Relation R size = 600 B
Relation S size = 500 B
Size of tuple in both relation = 20 B
number of tuples in relation R ($n_{r}$) = 600/20 = 30
number of tuples in relation S ($n_{s}$) = 500/20 = 25
Block Size = 200 B
So we find the number of blocks in relation R ($b_{r}$) and S($b_{s}$)
$b_{r}$= 600/200 = 3 and $b_{s}$ = 500/200 = 2.5 = 3 approx
According to nested loop join concept In worst case it will involve $n_{r}$*bs+ br block transfers plus nr+br seeks.
Block transfers in nested loop join = 25 * 3 + 3 = 78 (In nested loop join, S will be in outer as it has min tuples so we take
$n_{s}$ in place of $n_{r}$ .For each record/tuple in S we'll scan a block of R)

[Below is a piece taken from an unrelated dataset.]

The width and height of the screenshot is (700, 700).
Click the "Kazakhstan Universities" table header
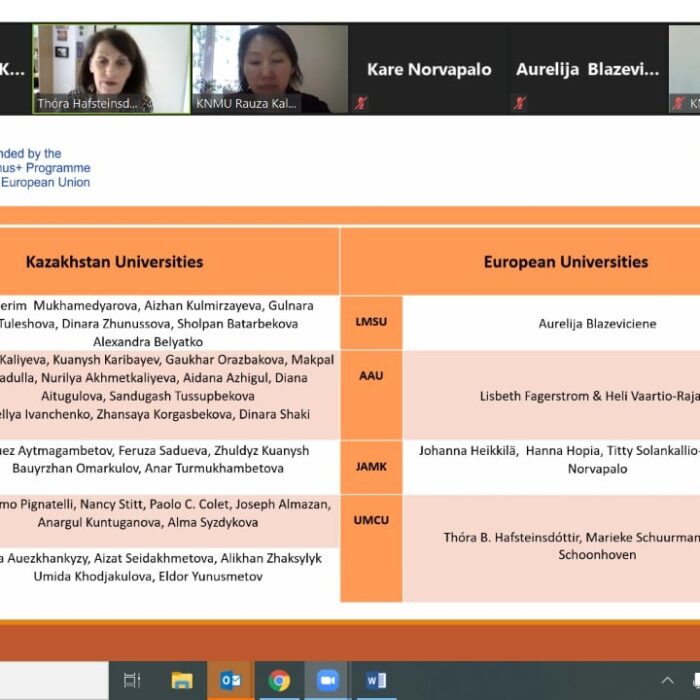point(114,262)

According to Block nested loop join concept In worst case it will involve $b_{r}$ * $b_{s}$ + $b_{r}$ block transfers
plus 2 * br seeks
Block transfers in Block nested loop join = 3 * 3 + 3 = 12
Extra block transfers be required, in the worst case, if nested loop join is used instead of block nested loop join technique to compute R⋈S = 66
Hence option 3 is correct.